— PROBLEM DESCRIPTION —
The expected output is the data below, restated word for word.

BEGIN DATA PROVIDED

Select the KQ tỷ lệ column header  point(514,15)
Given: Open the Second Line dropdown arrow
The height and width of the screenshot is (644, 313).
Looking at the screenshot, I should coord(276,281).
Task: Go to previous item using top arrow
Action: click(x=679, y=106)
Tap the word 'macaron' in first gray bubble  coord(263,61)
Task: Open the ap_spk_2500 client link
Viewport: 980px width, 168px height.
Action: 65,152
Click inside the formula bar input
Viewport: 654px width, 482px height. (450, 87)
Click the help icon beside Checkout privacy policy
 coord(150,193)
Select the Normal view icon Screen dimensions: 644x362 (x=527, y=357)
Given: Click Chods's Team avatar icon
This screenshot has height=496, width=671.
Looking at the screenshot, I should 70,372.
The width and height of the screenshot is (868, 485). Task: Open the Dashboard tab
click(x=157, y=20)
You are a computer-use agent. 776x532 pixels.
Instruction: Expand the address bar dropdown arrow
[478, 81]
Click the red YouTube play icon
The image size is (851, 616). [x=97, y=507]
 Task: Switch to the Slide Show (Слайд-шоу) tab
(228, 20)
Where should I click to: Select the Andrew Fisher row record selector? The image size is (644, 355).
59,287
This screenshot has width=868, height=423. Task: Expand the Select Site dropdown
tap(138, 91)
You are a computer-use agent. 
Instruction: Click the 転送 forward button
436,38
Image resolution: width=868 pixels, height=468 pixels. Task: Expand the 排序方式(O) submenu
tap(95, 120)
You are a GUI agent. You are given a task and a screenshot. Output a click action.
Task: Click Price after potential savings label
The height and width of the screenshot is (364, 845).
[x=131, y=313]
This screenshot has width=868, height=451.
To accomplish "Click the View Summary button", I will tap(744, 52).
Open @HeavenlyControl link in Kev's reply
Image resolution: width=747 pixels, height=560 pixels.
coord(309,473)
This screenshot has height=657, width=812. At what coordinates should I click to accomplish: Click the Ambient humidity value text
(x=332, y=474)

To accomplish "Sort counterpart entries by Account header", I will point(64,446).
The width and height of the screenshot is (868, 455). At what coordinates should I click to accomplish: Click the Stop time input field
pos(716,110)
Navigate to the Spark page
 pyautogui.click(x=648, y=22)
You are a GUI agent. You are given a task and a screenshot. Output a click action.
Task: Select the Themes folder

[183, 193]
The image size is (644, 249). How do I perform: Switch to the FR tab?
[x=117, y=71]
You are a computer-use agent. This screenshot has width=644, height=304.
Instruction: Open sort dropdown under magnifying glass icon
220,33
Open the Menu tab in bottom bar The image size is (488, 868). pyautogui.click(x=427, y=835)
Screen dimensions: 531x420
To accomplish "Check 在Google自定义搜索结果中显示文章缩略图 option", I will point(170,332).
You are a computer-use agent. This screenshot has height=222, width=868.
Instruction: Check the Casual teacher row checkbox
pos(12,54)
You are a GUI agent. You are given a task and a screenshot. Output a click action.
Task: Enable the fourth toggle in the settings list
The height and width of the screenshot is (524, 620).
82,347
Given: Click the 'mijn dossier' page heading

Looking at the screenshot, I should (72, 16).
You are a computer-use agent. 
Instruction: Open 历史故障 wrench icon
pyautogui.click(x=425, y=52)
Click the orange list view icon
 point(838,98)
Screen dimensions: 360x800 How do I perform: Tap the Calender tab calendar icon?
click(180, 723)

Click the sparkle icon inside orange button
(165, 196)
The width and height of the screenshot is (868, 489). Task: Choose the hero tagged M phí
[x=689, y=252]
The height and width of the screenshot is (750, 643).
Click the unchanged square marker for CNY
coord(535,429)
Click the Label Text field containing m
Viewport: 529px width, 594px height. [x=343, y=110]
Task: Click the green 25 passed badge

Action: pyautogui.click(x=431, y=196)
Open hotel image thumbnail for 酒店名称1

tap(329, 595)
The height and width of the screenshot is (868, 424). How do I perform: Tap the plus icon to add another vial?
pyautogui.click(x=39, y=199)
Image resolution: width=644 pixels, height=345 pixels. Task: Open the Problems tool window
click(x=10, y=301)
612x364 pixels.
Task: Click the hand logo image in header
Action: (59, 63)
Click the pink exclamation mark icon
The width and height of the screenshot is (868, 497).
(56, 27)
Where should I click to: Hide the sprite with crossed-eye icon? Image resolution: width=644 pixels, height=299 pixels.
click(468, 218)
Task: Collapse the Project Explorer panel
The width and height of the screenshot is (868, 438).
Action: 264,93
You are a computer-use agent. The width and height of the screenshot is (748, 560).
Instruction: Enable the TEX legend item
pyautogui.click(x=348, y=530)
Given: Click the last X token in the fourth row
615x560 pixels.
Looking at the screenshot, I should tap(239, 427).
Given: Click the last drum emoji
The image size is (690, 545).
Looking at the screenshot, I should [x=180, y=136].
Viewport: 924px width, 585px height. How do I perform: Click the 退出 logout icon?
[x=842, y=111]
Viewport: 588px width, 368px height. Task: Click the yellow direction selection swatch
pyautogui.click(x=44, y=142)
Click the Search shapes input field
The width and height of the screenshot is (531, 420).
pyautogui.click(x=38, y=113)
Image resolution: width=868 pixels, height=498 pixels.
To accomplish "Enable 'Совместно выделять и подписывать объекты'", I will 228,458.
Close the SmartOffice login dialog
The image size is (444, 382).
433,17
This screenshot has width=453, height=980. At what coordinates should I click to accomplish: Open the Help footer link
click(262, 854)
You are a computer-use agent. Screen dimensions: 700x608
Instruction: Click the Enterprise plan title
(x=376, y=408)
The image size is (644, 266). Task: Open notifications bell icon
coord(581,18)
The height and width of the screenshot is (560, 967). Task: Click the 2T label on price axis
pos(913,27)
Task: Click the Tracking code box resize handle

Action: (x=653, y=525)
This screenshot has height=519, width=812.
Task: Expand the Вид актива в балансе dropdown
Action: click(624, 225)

END DATA PROVIDED

— REPLY —
Select the KQ tỷ lệ column header  point(514,15)
Given: Open the Second Line dropdown arrow
The height and width of the screenshot is (644, 313).
Looking at the screenshot, I should coord(276,281).
Task: Go to previous item using top arrow
Action: click(x=679, y=106)
Tap the word 'macaron' in first gray bubble  coord(263,61)
Task: Open the ap_spk_2500 client link
Viewport: 980px width, 168px height.
Action: 65,152
Click inside the formula bar input
Viewport: 654px width, 482px height. (450, 87)
Click the help icon beside Checkout privacy policy
 coord(150,193)
Select the Normal view icon Screen dimensions: 644x362 (x=527, y=357)
Given: Click Chods's Team avatar icon
This screenshot has height=496, width=671.
Looking at the screenshot, I should 70,372.
The width and height of the screenshot is (868, 485). Task: Open the Dashboard tab
click(x=157, y=20)
You are a computer-use agent. 776x532 pixels.
Instruction: Expand the address bar dropdown arrow
[478, 81]
Click the red YouTube play icon
The image size is (851, 616). [x=97, y=507]
 Task: Switch to the Slide Show (Слайд-шоу) tab
(228, 20)
Where should I click to: Select the Andrew Fisher row record selector? The image size is (644, 355).
59,287
This screenshot has width=868, height=423. Task: Expand the Select Site dropdown
tap(138, 91)
You are a computer-use agent. 
Instruction: Click the 転送 forward button
436,38
Image resolution: width=868 pixels, height=468 pixels. Task: Expand the 排序方式(O) submenu
tap(95, 120)
You are a GUI agent. You are given a task and a screenshot. Output a click action.
Task: Click Price after potential savings label
The height and width of the screenshot is (364, 845).
[x=131, y=313]
This screenshot has width=868, height=451.
To accomplish "Click the View Summary button", I will tap(744, 52).
Open @HeavenlyControl link in Kev's reply
Image resolution: width=747 pixels, height=560 pixels.
coord(309,473)
This screenshot has height=657, width=812. At what coordinates should I click to accomplish: Click the Ambient humidity value text
(x=332, y=474)

To accomplish "Sort counterpart entries by Account header", I will point(64,446).
The width and height of the screenshot is (868, 455). At what coordinates should I click to accomplish: Click the Stop time input field
pos(716,110)
Navigate to the Spark page
 pyautogui.click(x=648, y=22)
You are a GUI agent. You are given a task and a screenshot. Output a click action.
Task: Select the Themes folder

[183, 193]
The image size is (644, 249). How do I perform: Switch to the FR tab?
[x=117, y=71]
You are a computer-use agent. This screenshot has width=644, height=304.
Instruction: Open sort dropdown under magnifying glass icon
220,33
Open the Menu tab in bottom bar The image size is (488, 868). pyautogui.click(x=427, y=835)
Screen dimensions: 531x420
To accomplish "Check 在Google自定义搜索结果中显示文章缩略图 option", I will point(170,332).
You are a computer-use agent. This screenshot has height=222, width=868.
Instruction: Check the Casual teacher row checkbox
pos(12,54)
You are a GUI agent. You are given a task and a screenshot. Output a click action.
Task: Enable the fourth toggle in the settings list
The height and width of the screenshot is (524, 620).
82,347
Given: Click the 'mijn dossier' page heading

Looking at the screenshot, I should (72, 16).
You are a computer-use agent. 
Instruction: Open 历史故障 wrench icon
pyautogui.click(x=425, y=52)
Click the orange list view icon
 point(838,98)
Screen dimensions: 360x800 How do I perform: Tap the Calender tab calendar icon?
click(180, 723)

Click the sparkle icon inside orange button
(165, 196)
The width and height of the screenshot is (868, 489). Task: Choose the hero tagged M phí
[x=689, y=252]
The height and width of the screenshot is (750, 643).
Click the unchanged square marker for CNY
coord(535,429)
Click the Label Text field containing m
Viewport: 529px width, 594px height. [x=343, y=110]
Task: Click the green 25 passed badge

Action: pyautogui.click(x=431, y=196)
Open hotel image thumbnail for 酒店名称1

tap(329, 595)
The height and width of the screenshot is (868, 424). How do I perform: Tap the plus icon to add another vial?
pyautogui.click(x=39, y=199)
Image resolution: width=644 pixels, height=345 pixels. Task: Open the Problems tool window
click(x=10, y=301)
612x364 pixels.
Task: Click the hand logo image in header
Action: (59, 63)
Click the pink exclamation mark icon
The width and height of the screenshot is (868, 497).
(56, 27)
Where should I click to: Hide the sprite with crossed-eye icon? Image resolution: width=644 pixels, height=299 pixels.
click(468, 218)
Task: Collapse the Project Explorer panel
The width and height of the screenshot is (868, 438).
Action: 264,93
You are a computer-use agent. The width and height of the screenshot is (748, 560).
Instruction: Enable the TEX legend item
pyautogui.click(x=348, y=530)
Given: Click the last X token in the fourth row
615x560 pixels.
Looking at the screenshot, I should tap(239, 427).
Given: Click the last drum emoji
The image size is (690, 545).
Looking at the screenshot, I should [x=180, y=136].
Viewport: 924px width, 585px height. How do I perform: Click the 退出 logout icon?
[x=842, y=111]
Viewport: 588px width, 368px height. Task: Click the yellow direction selection swatch
pyautogui.click(x=44, y=142)
Click the Search shapes input field
The width and height of the screenshot is (531, 420).
pyautogui.click(x=38, y=113)
Image resolution: width=868 pixels, height=498 pixels.
To accomplish "Enable 'Совместно выделять и подписывать объекты'", I will 228,458.
Close the SmartOffice login dialog
The image size is (444, 382).
433,17
This screenshot has width=453, height=980. At what coordinates should I click to accomplish: Open the Help footer link
click(262, 854)
You are a computer-use agent. Screen dimensions: 700x608
Instruction: Click the Enterprise plan title
(x=376, y=408)
The image size is (644, 266). Task: Open notifications bell icon
coord(581,18)
The height and width of the screenshot is (560, 967). Task: Click the 2T label on price axis
pos(913,27)
Task: Click the Tracking code box resize handle

Action: (x=653, y=525)
This screenshot has height=519, width=812.
Task: Expand the Вид актива в балансе dropdown
Action: click(624, 225)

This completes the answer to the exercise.